--- Supplied information ---

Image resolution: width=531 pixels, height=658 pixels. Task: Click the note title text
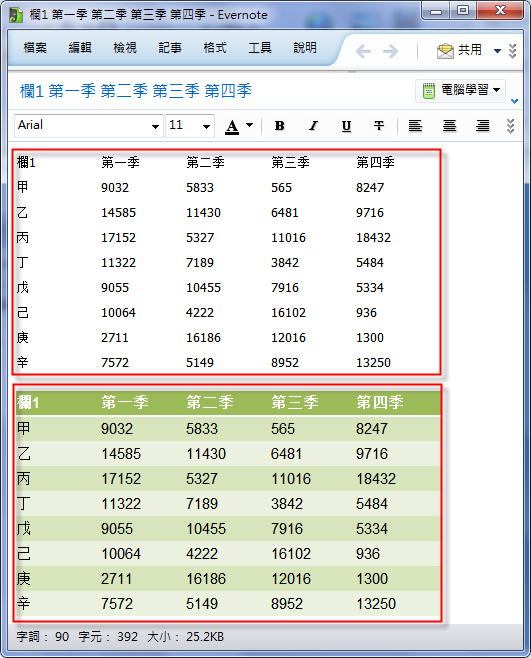click(x=136, y=91)
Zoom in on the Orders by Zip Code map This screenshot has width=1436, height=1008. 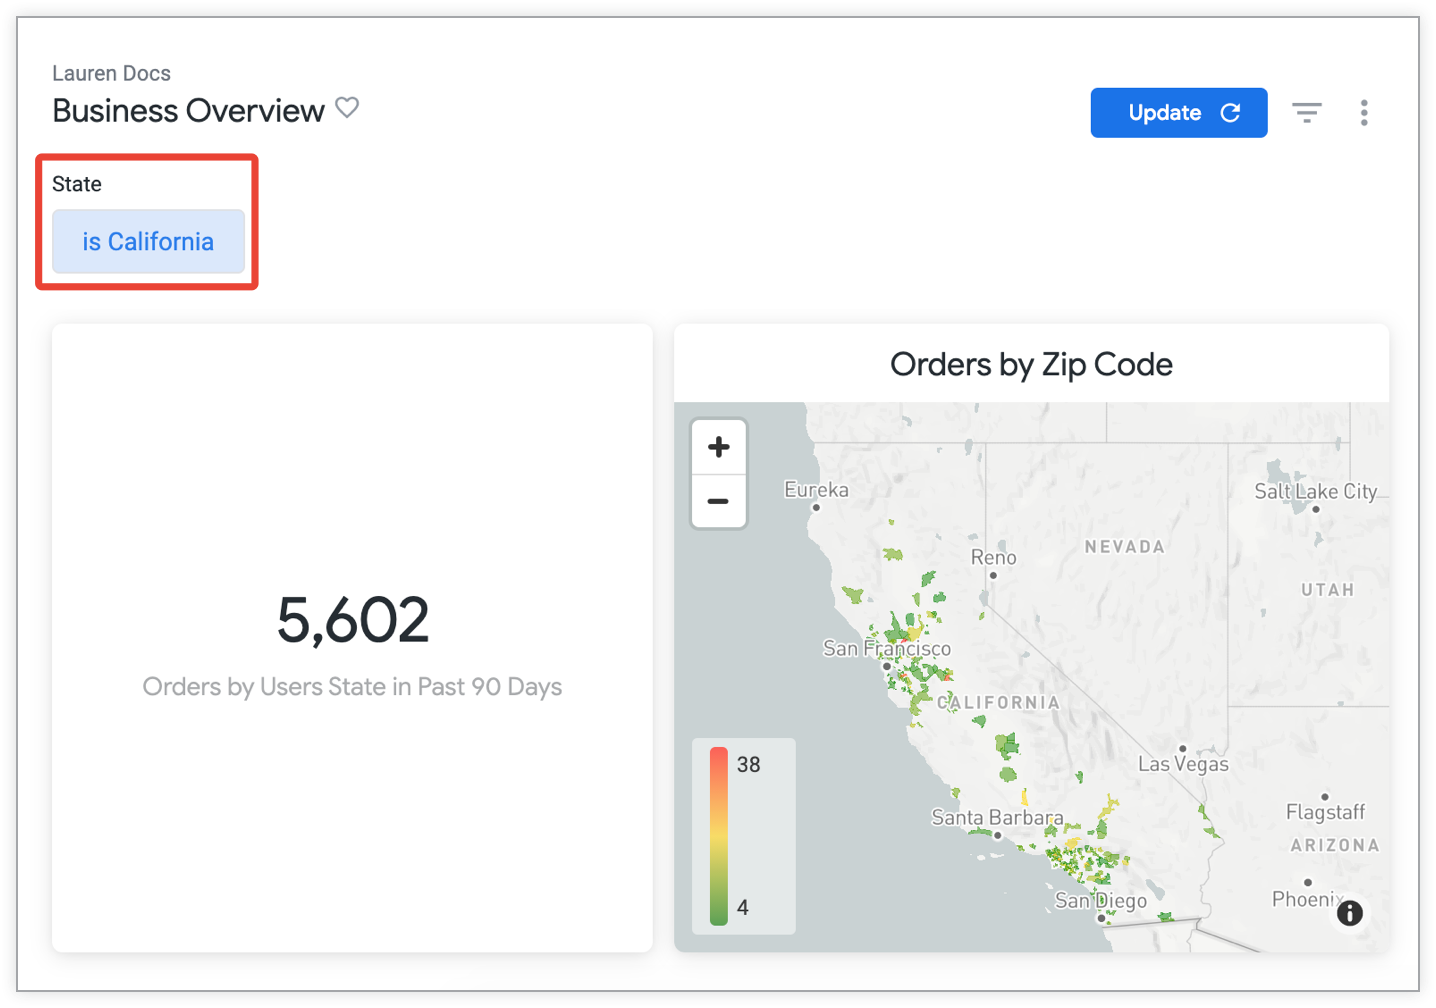718,447
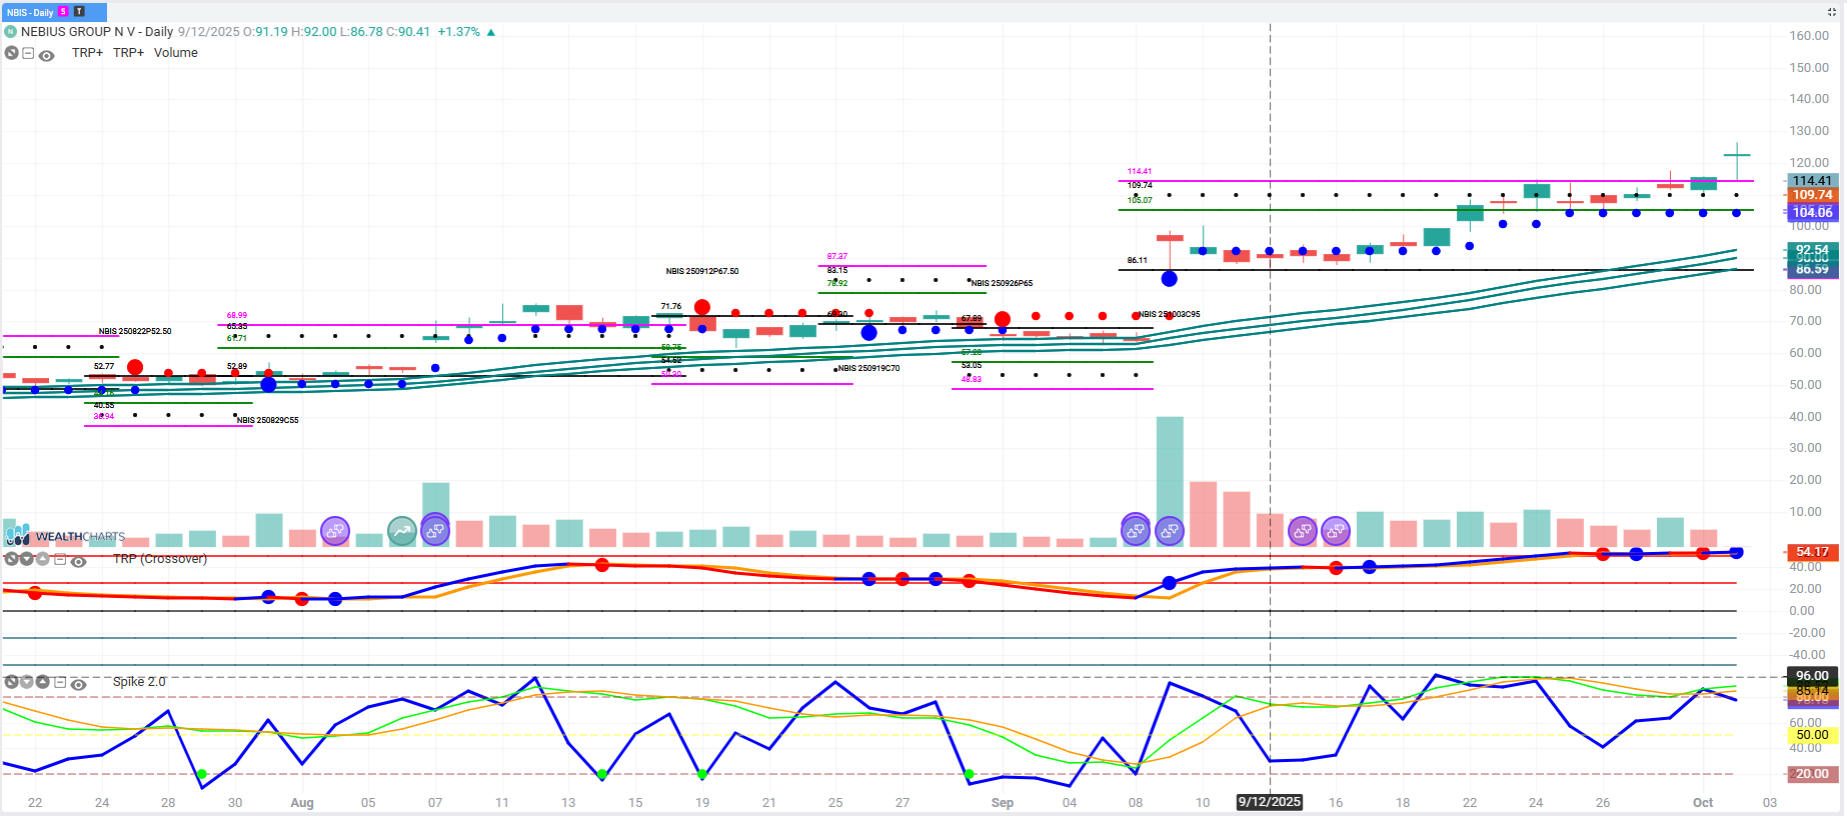The image size is (1847, 816).
Task: Collapse the main chart indicator legend
Action: (29, 54)
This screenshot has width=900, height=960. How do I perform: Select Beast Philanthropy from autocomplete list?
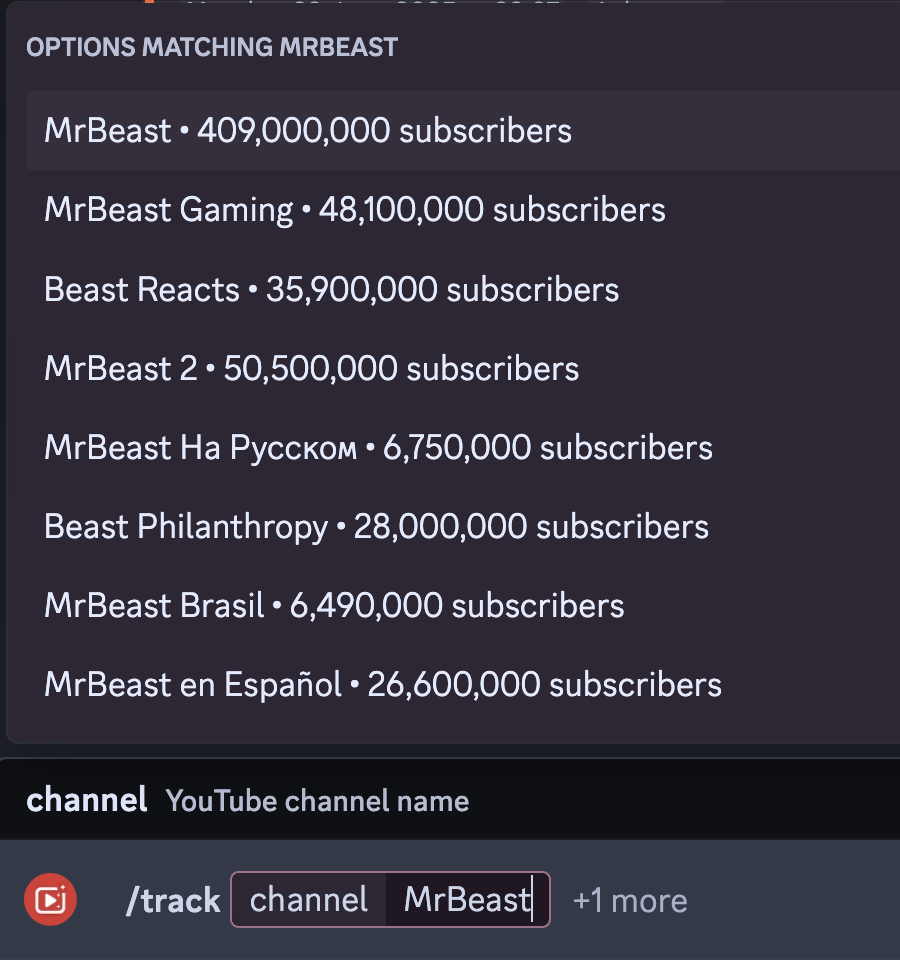pyautogui.click(x=463, y=526)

---

■ Aim of the task:
Locate the line containing "This screenshot has width=900, height=960." in the records above, then output it and every line after it through the last, excluding pictures.

■ Response to this exercise:
This screenshot has width=900, height=960. How do I perform: Select Beast Philanthropy from autocomplete list?
pyautogui.click(x=463, y=526)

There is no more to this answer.